The euro gave back some gains on Thursday from a short-covering rally the previous day, as persistent worries about Spain's debt woes cloud the outlook for the single currency. The euro eased 0.1 percent to $1.2146, but stayed above a two-year low of $1.2042 hit on trading platform EBS earlier this week.
The daily Ichimoku chart, a popular technical analysis tool, shows resistance for the euro near $1.2184, which is where the Ichimoku chart's tenkan line now lies. The euro rose on Wednesday after European Central Bank Governing Council member Ewald Nowotny said he could see grounds for giving the euro zone bailout fund a banking license that would increase its crisis-fighting firepower.
But ECB President Mario Draghi has poured cold water on the idea, while legal problems could also prevent the central bank from allowing the European Stability Mechanism rescue fund to tap liquidity operations. "The fact is the ECB is still quite divided on the issue of giving the ESM a banking license," said Mitul Kotecha, head of global foreign exchange strategy for Credit Agricole in Hong Kong.
Sentiment toward the euro remains bearish given spiralling Spanish borrowing costs that have fuelled concerns the country will need a full sovereign bailout. The Spanish 10-year government bond yield fell to roughly 7.40 percent on Wednesday, but is not far away from a euro era high of about 7.75 percent.
The euro came under renewed pressure after Spain's heavily indebted eastern region of Valencia said last week it would need financial help from Madrid, highlighting the dire fiscal straits of Spain's regions. Still, with the euro having slid roughly 9 percent from a peak hit in May, it may be due for a bounce in the near-term, said a trader for a major Japanese bank in Singapore.
"There has been a pretty decent move since May... Timing-wise, it wouldn't be a surprise if the euro were to rise toward $1.24 on short-covering," the trader said.

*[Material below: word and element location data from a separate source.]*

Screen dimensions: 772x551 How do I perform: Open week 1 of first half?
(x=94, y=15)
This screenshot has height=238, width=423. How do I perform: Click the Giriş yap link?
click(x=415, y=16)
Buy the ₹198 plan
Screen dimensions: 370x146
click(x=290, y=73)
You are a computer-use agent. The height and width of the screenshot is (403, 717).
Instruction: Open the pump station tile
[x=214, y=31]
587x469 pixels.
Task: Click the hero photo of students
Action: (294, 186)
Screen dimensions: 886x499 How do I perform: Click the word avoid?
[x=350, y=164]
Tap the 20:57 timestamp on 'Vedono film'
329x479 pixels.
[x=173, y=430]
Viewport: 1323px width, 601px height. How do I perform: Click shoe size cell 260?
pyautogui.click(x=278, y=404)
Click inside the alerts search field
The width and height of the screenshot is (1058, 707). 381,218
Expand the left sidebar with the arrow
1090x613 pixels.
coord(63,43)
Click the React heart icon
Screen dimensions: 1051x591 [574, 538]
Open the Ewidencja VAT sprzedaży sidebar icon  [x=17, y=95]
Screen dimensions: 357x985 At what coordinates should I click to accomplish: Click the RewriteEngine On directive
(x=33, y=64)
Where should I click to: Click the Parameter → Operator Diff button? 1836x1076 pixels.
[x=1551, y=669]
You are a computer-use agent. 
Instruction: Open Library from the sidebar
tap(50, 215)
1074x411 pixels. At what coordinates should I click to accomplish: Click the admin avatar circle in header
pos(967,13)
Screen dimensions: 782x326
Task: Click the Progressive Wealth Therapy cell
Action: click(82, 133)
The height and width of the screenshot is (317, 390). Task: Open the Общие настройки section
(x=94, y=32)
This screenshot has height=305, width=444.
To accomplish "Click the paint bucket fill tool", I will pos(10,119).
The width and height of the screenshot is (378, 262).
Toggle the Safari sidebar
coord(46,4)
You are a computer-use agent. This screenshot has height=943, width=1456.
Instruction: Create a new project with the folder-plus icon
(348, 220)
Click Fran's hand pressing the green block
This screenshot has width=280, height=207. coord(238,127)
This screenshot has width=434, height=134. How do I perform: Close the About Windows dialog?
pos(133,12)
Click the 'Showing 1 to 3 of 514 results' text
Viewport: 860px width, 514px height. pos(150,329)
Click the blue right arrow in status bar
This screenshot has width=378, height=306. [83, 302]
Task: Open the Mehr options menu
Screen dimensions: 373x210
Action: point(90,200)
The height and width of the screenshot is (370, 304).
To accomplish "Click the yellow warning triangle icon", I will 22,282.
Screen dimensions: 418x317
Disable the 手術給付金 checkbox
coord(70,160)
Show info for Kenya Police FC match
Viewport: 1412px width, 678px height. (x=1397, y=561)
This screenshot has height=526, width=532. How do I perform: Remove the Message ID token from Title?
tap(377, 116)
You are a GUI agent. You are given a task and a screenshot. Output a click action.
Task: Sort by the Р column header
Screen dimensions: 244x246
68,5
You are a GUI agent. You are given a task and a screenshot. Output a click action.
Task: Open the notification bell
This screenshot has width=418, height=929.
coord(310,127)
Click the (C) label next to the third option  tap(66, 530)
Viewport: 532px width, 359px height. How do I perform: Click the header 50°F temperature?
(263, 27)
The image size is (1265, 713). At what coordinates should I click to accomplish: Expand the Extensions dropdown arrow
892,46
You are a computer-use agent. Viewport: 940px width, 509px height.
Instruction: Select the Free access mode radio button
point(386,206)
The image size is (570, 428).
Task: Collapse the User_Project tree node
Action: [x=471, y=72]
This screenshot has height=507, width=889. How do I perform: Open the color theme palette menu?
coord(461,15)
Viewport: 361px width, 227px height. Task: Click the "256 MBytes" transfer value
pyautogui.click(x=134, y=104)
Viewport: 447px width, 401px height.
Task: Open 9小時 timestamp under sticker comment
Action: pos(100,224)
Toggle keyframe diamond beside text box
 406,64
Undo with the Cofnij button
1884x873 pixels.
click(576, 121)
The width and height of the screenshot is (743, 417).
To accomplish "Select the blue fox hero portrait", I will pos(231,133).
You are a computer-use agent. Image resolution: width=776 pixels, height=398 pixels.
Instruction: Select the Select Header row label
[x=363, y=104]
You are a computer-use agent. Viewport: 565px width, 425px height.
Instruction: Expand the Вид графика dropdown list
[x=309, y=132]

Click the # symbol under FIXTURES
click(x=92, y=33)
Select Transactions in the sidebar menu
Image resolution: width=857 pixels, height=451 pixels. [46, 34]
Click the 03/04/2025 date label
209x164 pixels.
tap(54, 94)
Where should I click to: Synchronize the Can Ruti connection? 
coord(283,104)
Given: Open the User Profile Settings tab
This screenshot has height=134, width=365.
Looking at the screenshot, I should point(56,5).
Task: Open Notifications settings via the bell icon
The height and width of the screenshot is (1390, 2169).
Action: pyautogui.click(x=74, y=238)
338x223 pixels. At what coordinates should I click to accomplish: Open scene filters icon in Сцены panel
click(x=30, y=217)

The euro's downside against the dollar may be limited ahead of next week's US Federal Reserve policy meeting, said Credit Agricole's Kotecha. "I think the dollar will find it difficult to make gains, given there is growing speculation that the Fed might take some action next week," he said.
The Fed's remaining policy tools include a third round of quantitative easing in the form of large-scale bond purchases - known as QE3 - and lowering the interest it pays banks on excess reserves they leave with the central bank. The dollar held steady at 78.18 yen, hovering near a seven-week low of 77.94 yen set this week. Dollar demand for Japanese importers may emerge at levels below 78.00 yen and help support the dollar, said the trader for a major Japanese bank in Tokyo. In addition, the dollar has been supported recently by wariness about potential yen-selling by the Bank of Japan, with some market players saying that a drop below 78.00 yen would heighten such jitters even more.